* **Stored data entries**
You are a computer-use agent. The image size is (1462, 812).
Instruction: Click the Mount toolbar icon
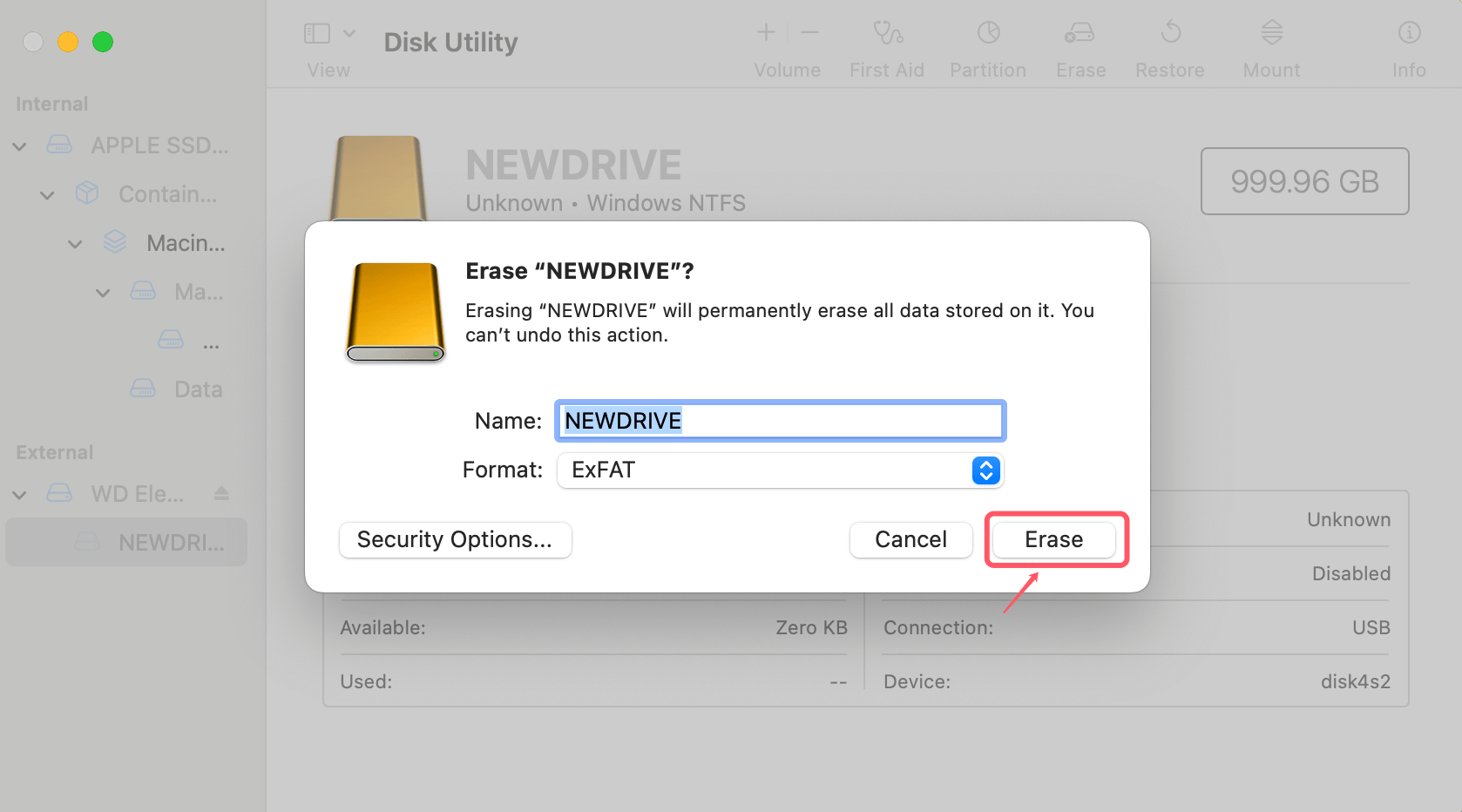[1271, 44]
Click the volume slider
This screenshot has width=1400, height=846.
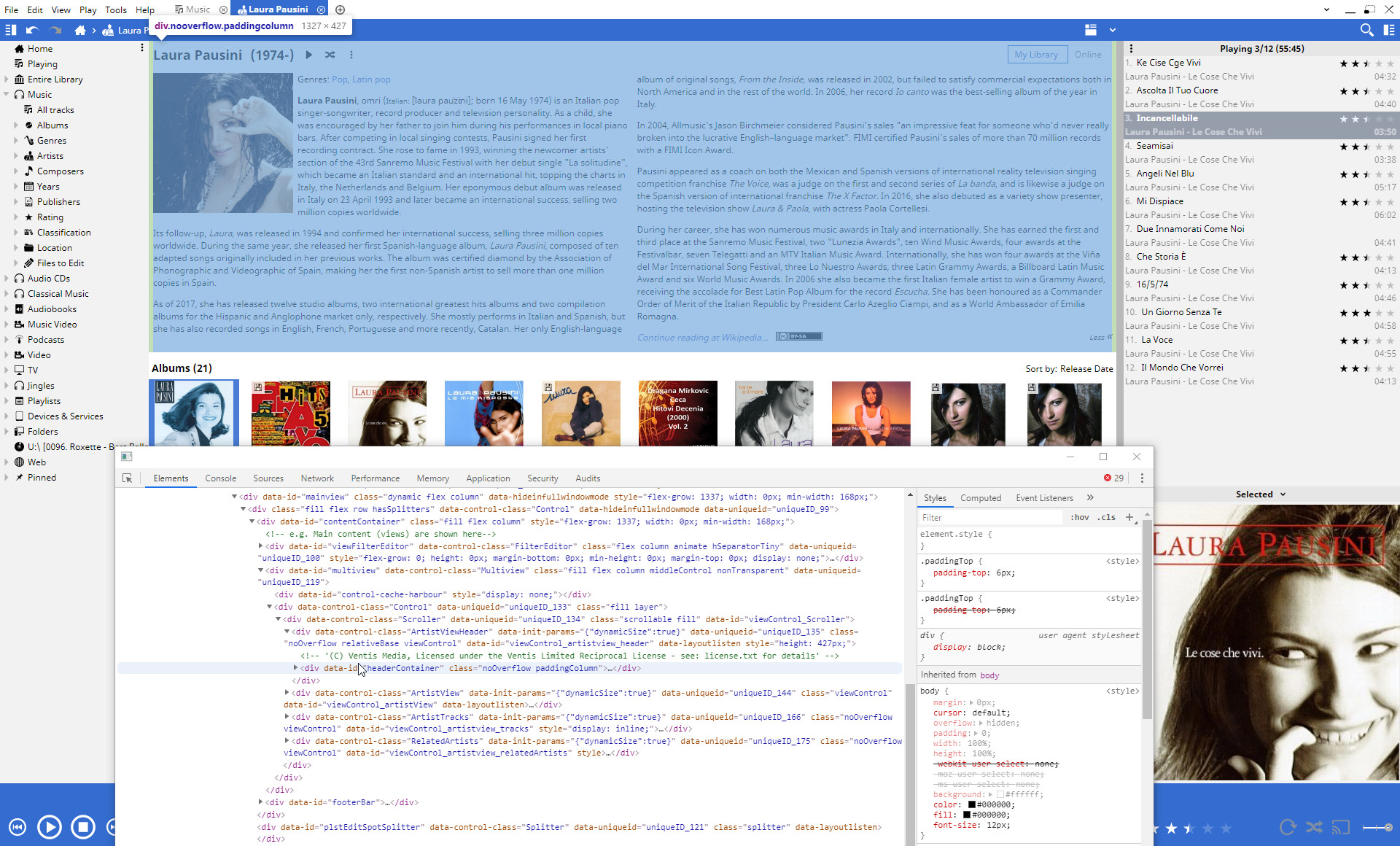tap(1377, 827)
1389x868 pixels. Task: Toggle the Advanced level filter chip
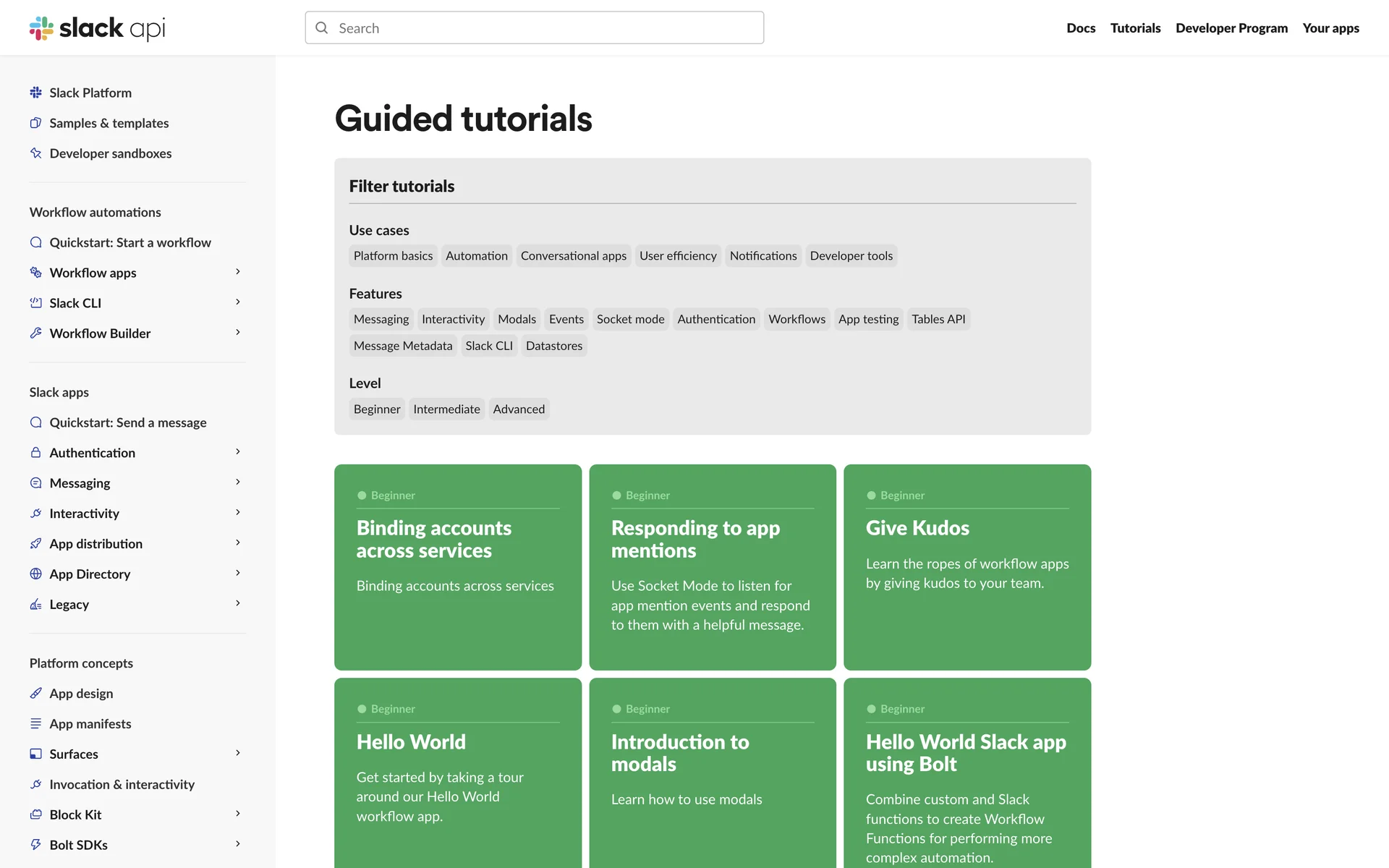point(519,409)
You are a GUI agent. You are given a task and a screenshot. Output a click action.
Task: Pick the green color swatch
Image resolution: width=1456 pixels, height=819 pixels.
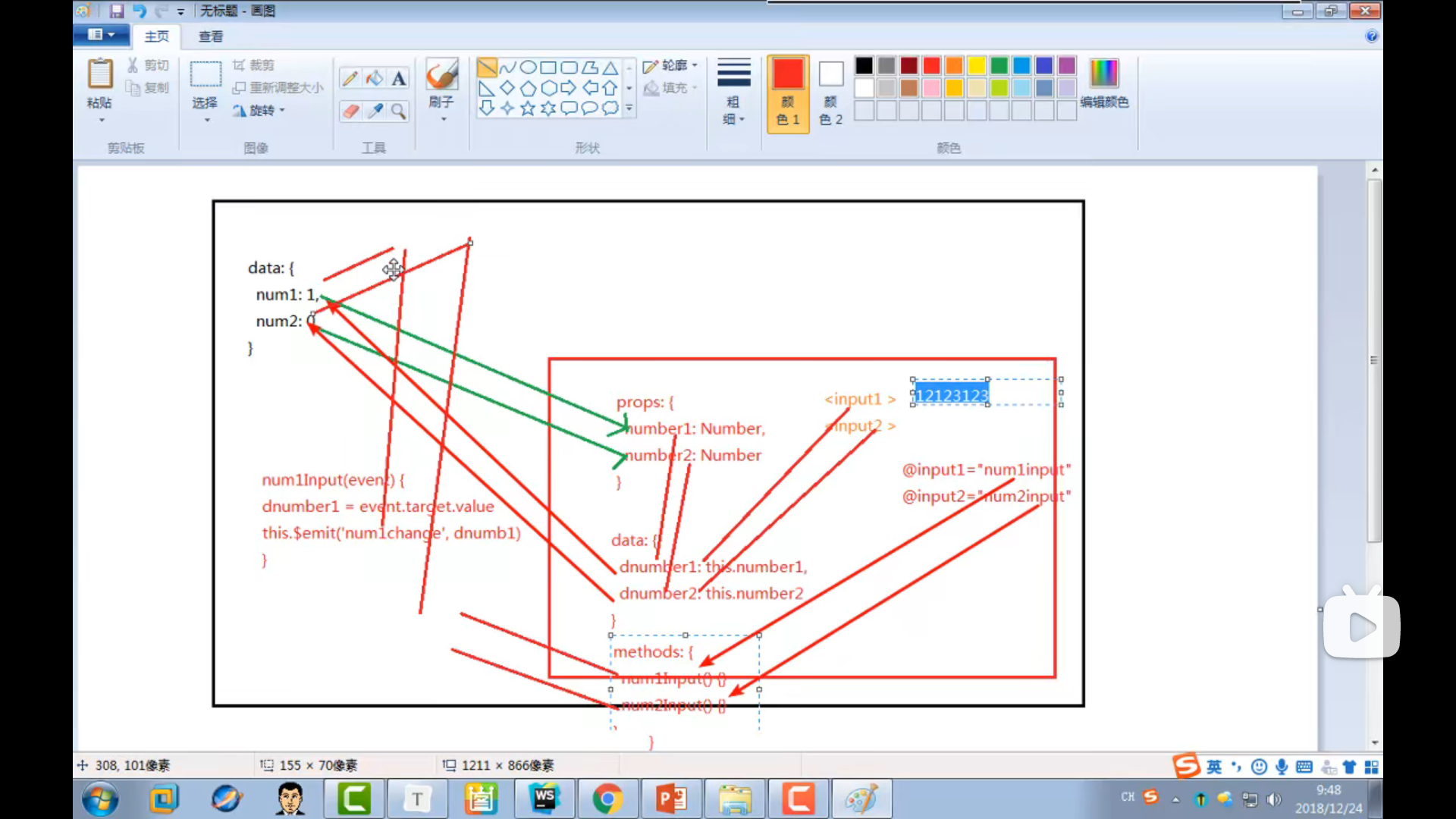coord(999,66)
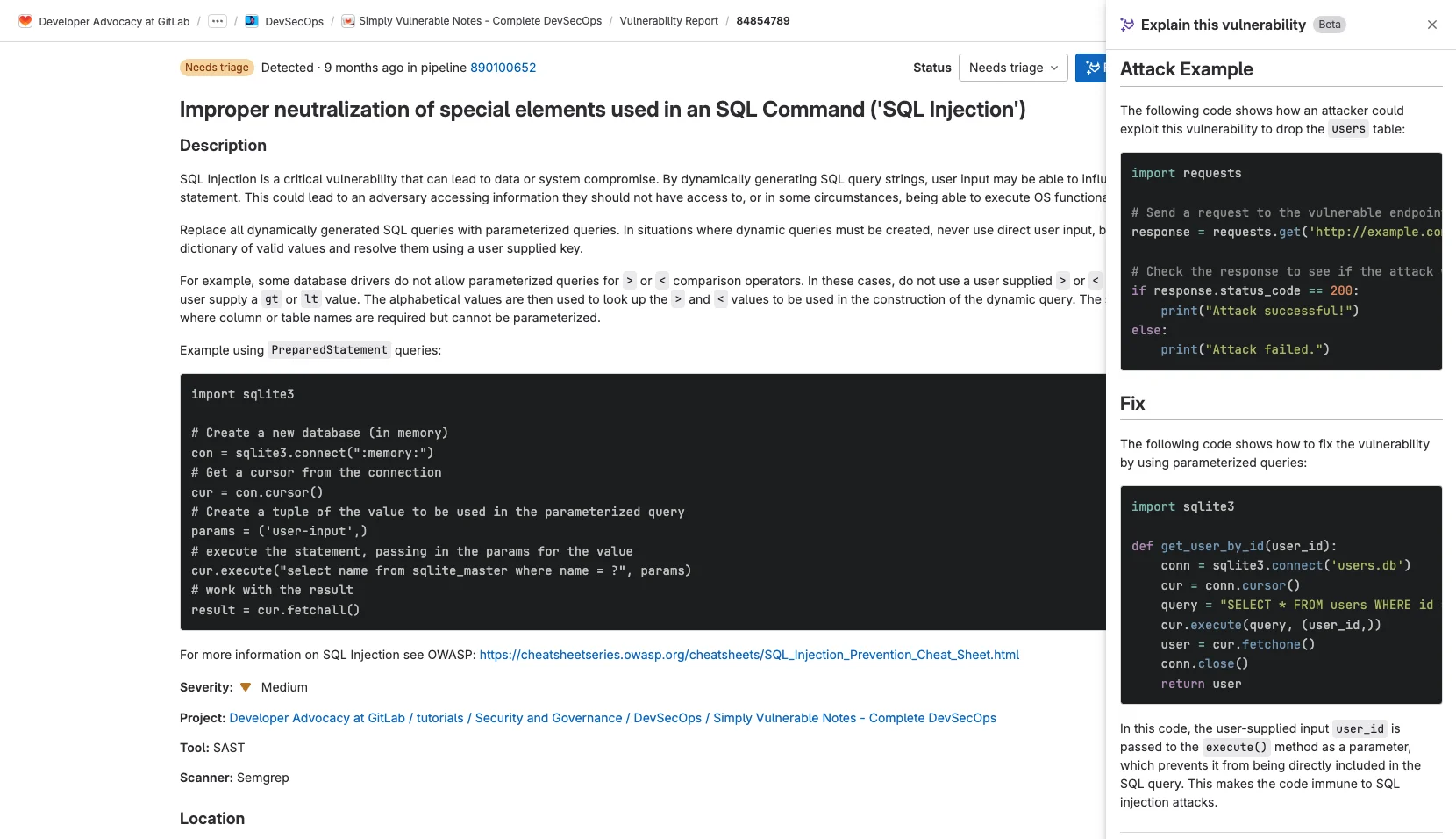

* **REQUIRED WORK**
If a line in the records holds the string "agent", copy it.

* **TASK SOLUTION**
You are a computer-use agent. The image size is (1462, 812).
You are a GUI agent. You are given a task and a screenshot. Output a click action.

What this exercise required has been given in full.